* **Given entries**:
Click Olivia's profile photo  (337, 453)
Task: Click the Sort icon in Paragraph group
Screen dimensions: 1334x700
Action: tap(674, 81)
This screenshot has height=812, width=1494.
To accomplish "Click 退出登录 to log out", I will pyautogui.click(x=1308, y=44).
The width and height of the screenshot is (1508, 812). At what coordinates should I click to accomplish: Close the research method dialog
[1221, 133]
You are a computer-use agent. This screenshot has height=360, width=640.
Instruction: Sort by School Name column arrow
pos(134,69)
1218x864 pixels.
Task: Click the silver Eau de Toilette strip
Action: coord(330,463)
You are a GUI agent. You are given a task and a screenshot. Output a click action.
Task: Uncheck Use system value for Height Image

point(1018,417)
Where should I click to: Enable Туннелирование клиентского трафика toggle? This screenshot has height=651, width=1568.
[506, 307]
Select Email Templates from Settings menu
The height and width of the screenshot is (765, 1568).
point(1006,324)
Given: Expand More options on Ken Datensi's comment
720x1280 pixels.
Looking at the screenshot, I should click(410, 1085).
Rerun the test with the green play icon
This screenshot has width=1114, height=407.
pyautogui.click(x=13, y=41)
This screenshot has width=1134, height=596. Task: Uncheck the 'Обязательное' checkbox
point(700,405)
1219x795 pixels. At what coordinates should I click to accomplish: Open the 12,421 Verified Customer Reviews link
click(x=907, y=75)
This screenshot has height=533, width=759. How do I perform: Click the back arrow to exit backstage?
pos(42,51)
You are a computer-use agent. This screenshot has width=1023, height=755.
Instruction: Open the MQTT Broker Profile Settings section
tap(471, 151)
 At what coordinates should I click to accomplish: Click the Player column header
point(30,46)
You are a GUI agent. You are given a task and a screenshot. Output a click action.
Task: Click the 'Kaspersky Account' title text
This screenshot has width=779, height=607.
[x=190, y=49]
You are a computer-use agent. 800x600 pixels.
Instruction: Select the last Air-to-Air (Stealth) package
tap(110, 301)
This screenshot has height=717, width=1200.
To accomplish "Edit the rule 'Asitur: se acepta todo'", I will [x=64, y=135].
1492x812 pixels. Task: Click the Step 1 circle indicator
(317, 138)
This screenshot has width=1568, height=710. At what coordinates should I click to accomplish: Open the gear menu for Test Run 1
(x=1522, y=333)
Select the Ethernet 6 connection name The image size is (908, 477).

* **What you are asked to do**: Reproduce every one of the records above verbatim, keeping each line in its original order without any alteration.

* **Output of the exercise**:
Click Olivia's profile photo  (337, 453)
Task: Click the Sort icon in Paragraph group
Screen dimensions: 1334x700
Action: tap(674, 81)
This screenshot has height=812, width=1494.
To accomplish "Click 退出登录 to log out", I will pyautogui.click(x=1308, y=44).
The width and height of the screenshot is (1508, 812). At what coordinates should I click to accomplish: Close the research method dialog
[1221, 133]
You are a computer-use agent. This screenshot has height=360, width=640.
Instruction: Sort by School Name column arrow
pos(134,69)
1218x864 pixels.
Task: Click the silver Eau de Toilette strip
Action: coord(330,463)
You are a GUI agent. You are given a task and a screenshot. Output a click action.
Task: Uncheck Use system value for Height Image

point(1018,417)
Where should I click to: Enable Туннелирование клиентского трафика toggle? This screenshot has height=651, width=1568.
[506, 307]
Select Email Templates from Settings menu
The height and width of the screenshot is (765, 1568).
point(1006,324)
Given: Expand More options on Ken Datensi's comment
720x1280 pixels.
Looking at the screenshot, I should click(410, 1085).
Rerun the test with the green play icon
This screenshot has width=1114, height=407.
pyautogui.click(x=13, y=41)
This screenshot has width=1134, height=596. Task: Uncheck the 'Обязательное' checkbox
point(700,405)
1219x795 pixels. At what coordinates should I click to accomplish: Open the 12,421 Verified Customer Reviews link
click(x=907, y=75)
This screenshot has height=533, width=759. How do I perform: Click the back arrow to exit backstage?
pos(42,51)
You are a computer-use agent. This screenshot has width=1023, height=755.
Instruction: Open the MQTT Broker Profile Settings section
tap(471, 151)
 At what coordinates should I click to accomplish: Click the Player column header
point(30,46)
You are a GUI agent. You are given a task and a screenshot. Output a click action.
Task: Click the 'Kaspersky Account' title text
This screenshot has width=779, height=607.
[x=190, y=49]
You are a computer-use agent. 800x600 pixels.
Instruction: Select the last Air-to-Air (Stealth) package
tap(110, 301)
This screenshot has height=717, width=1200.
To accomplish "Edit the rule 'Asitur: se acepta todo'", I will [x=64, y=135].
1492x812 pixels. Task: Click the Step 1 circle indicator
(317, 138)
This screenshot has width=1568, height=710. At what coordinates should I click to accomplish: Open the gear menu for Test Run 1
(x=1522, y=333)
Select the Ethernet 6 connection name The image size is (908, 477).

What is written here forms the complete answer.